On Wed, Apr 28, 2021 at 07:49:07PM -0500, Shanker Donthineni wrote:
> On select platforms, some Nvidia GPU devices do not work with SBR.
> Triggering SBR would leave the device inoperable for the current
> system boot. It requires a system hard-reboot to get the GPU device
> back to normal operating condition post-SBR. For the affected
> devices, enable NO_BUS_RESET quirk to fix the issue.
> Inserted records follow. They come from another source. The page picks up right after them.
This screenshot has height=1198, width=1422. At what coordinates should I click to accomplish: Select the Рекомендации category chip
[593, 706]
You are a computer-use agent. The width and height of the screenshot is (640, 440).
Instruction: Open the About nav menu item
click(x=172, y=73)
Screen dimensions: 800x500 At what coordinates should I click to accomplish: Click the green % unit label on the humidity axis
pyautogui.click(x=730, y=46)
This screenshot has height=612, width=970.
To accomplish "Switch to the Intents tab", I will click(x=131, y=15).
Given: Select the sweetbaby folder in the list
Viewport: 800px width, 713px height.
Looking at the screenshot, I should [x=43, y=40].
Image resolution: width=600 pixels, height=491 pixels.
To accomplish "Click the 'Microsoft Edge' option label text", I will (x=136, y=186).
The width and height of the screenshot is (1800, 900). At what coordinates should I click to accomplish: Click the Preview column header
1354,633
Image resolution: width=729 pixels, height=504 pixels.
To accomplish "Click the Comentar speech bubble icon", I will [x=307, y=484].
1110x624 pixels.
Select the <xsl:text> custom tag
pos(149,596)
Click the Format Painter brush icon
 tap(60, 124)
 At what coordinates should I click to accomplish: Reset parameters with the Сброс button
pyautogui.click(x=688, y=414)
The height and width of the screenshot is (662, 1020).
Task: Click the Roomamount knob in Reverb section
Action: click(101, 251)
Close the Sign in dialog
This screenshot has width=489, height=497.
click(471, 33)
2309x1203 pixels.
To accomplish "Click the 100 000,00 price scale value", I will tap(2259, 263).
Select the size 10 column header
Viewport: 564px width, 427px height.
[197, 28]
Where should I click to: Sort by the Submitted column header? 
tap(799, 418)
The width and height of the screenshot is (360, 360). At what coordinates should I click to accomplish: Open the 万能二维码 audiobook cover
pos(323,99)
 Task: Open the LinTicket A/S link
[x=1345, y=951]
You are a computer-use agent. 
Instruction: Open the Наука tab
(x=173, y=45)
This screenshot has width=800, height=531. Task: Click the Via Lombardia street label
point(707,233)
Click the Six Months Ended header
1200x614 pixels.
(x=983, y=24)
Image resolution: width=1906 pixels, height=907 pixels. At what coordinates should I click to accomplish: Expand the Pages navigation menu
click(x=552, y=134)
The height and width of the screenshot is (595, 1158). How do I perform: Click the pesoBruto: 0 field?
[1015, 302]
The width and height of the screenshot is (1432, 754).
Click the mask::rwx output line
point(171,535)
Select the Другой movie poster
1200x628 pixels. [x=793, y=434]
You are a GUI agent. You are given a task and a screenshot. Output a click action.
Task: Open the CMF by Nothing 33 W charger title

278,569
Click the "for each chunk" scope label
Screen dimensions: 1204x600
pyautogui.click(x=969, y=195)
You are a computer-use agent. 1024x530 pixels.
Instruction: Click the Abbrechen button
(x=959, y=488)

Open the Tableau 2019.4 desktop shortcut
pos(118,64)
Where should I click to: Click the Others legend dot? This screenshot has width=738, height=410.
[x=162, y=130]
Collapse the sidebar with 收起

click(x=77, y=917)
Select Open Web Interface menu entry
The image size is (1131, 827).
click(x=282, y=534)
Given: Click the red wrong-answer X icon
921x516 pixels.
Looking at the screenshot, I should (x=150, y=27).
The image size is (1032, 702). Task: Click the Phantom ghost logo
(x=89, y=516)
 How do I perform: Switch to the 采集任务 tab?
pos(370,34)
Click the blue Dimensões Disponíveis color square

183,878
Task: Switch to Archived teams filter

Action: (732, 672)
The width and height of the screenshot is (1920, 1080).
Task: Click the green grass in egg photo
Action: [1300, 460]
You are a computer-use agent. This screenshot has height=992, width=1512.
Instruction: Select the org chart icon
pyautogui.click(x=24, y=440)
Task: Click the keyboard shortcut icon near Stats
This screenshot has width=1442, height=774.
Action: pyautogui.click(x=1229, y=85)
Since 1/2 adds _RST support, should I infer that _RST works on these
Nvidia GPUs even though SBR does not? If so, how does _RST do the
reset?

Do you have a root cause for why SBR doesn't work? I'm not super
confident that we perform resets correctly in general, and if the
problem is an issue in Linux, it'd be nice to fix that.

> This issue will be fixed in the next generation of hardware.
>
> Signed-off-by: Shanker Donthineni <sdonthineni@xxxxxxxxxx>
> ---
> Changes since v1:
> - Split patch into 2, code for handling _RST and SBR specific quirk
> - The RST based reset is called as a first-class mechanism in the reset code path
>
> drivers/pci/quirks.c | 12 ++++++++++++
> 1 file changed, 12 insertions(+)
>
> diff --git a/drivers/pci/quirks.c b/drivers/pci/quirks.c
> index 8f47d139c381..e1216a8165df 100644
> --- a/drivers/pci/quirks.c
> +++ b/drivers/pci/quirks.c
> @@ -3910,6 +3910,18 @@ static int delay_250ms_after_flr(struct pci_dev *dev, int probe)
> return 0;
> }
>
> +/*
> + * Some Nvidia GPU devices do not work with bus reset, SBR needs to be
> + * prevented for those affected devices.
> + */
> +static void quirk_nvidia_no_bus_reset(struct pci_dev *dev)
> +{
> + if ((dev->device & 0xffc0) == 0x2340)
> + dev->dev_flags |= PCI_DEV_FLAGS_NO_BUS_RESET;
> +}
> +DECLARE_PCI_FIXUP_HEADER(PCI_VENDOR_ID_NVIDIA, PCI_ANY_ID,
> + quirk_nvidia_no_bus_reset);

Can you move this next to the existing quirk_no_bus_reset(), and maybe
even just call quirk_no_bus_reset(), e.g.,

if ((dev->device & 0xffc0) == 0x2340)
quirk_no_bus_reset(dev);

It doesn't look connected to this spot.

> static const struct pci_dev_reset_methods pci_dev_reset_methods[] = {
> { PCI_VENDOR_ID_INTEL, PCI_DEVICE_ID_INTEL_82599_SFP_VF,
> reset_intel_82599_sfp_virtfn },
> --
> 2.17.1
>